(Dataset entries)
■ ■ ■ ■
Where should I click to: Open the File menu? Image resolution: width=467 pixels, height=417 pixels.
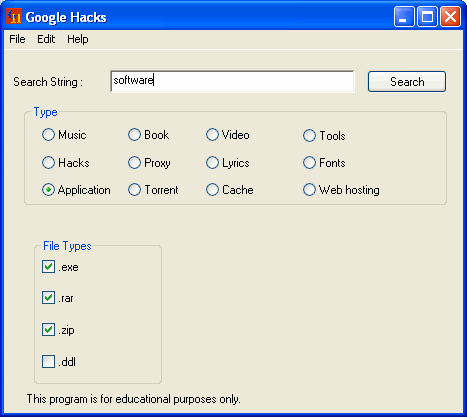(x=17, y=39)
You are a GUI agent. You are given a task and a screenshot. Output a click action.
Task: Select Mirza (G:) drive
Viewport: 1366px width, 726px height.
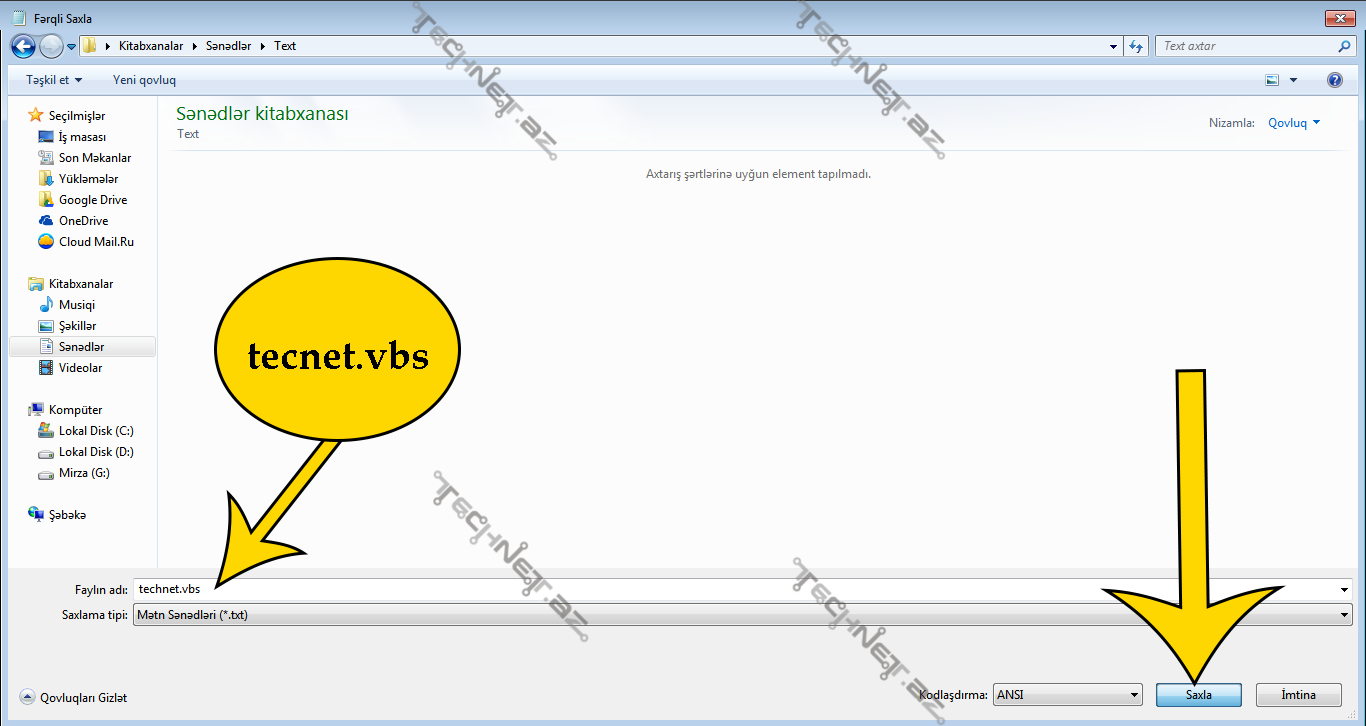pos(84,473)
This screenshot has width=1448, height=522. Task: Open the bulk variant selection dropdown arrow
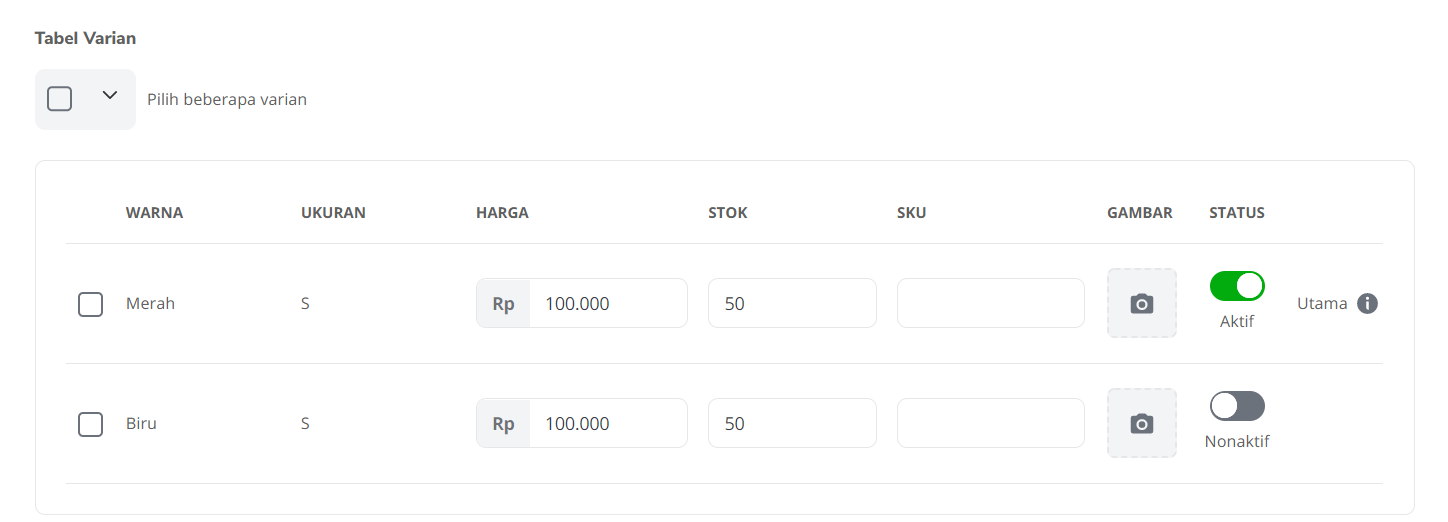110,96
■ ■ ■ ■
WORK TASK:
Without the images, write out each line of the data verbatim.

SOLUTION:
Where should I click to: Open the File menu? Image resolution: width=467 pixels, height=417 pixels.
(x=17, y=39)
You are a GUI agent. You are given a task and a screenshot. Output a click action.
Task: Select Mirza (G:) drive
Viewport: 1366px width, 726px height.
pos(84,473)
This screenshot has width=1448, height=522. Task: Open the bulk variant selection dropdown arrow
110,96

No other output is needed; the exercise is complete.